I first met Sterre 10 years ago, when I was 25. My brother and I became friends with Sterre, and doing drama group together on Saturdays brought me and Sterre closer. We go swimming once a week and we do lots of other things together.

I knew straight away Sterre couldn’t really talk, but I was prepared. I learnt some sign language when I was a kid with my brother, and at my first job.

You just have to remember it’s still talking – I communicate with Sterre like I would talk to our other friends, just in a different way. It actually made me and Sterre closer, and I think it is one of the reasons we’re best friends now.

I am a very outgoing person, and I enjoy going out with friends. Sterre and I share friends together, like Jamila who is my flatmate and friend. Then there’s Jade, who is also a friend. Every Friday night we have dinner at each other’s houses and then on to the pub, and we have a lovely time.

The three of us also go on holiday sometimes. This year we are going to Amsterdam, which is where Sterre comes from.

It can be harder to make friends if you have a learning disability, but it’s not the same for everyone. I have Down’s syndrome and I have lots of friends and I lead a happy life.

Sadly a lot of people with a learning disability do not get a chance to make friends and that is why Learning Disability Week this year is about friends and relationships.

It is harder for Sterre when she meets new people, but she teaches sign language to people with her Signalong book.

It is important to have friends, because it gives you someone to support you in life, someone to catch you when you fall.

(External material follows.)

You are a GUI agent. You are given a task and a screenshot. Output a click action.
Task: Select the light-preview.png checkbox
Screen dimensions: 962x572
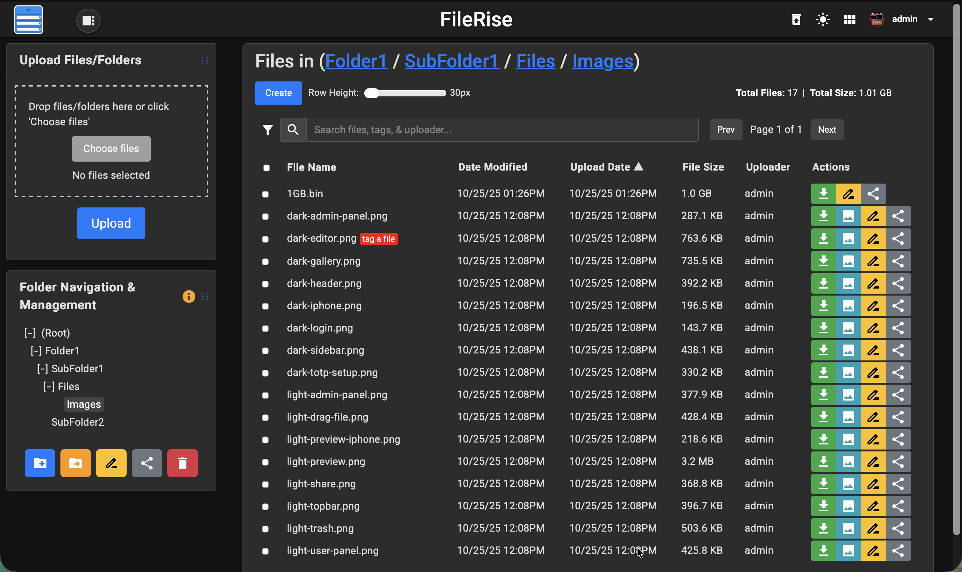click(x=265, y=462)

You need someone to talk to talk to who aren’t your parents, or your brother or sister.

My life would be so much harder if I did not have friends. I always need someone to talk to about life, my concerns and how I’m feeling. I think Mencap should be talking about friendships and relationships all the time, it’s so important.

Here is my advice for making friends with someone who has a learning disability:  treat everyone the same as everyone else. We are all people, with or without disabilities, we just sometimes need to make more effort to help everyone to understand. That’s how you make friends with people.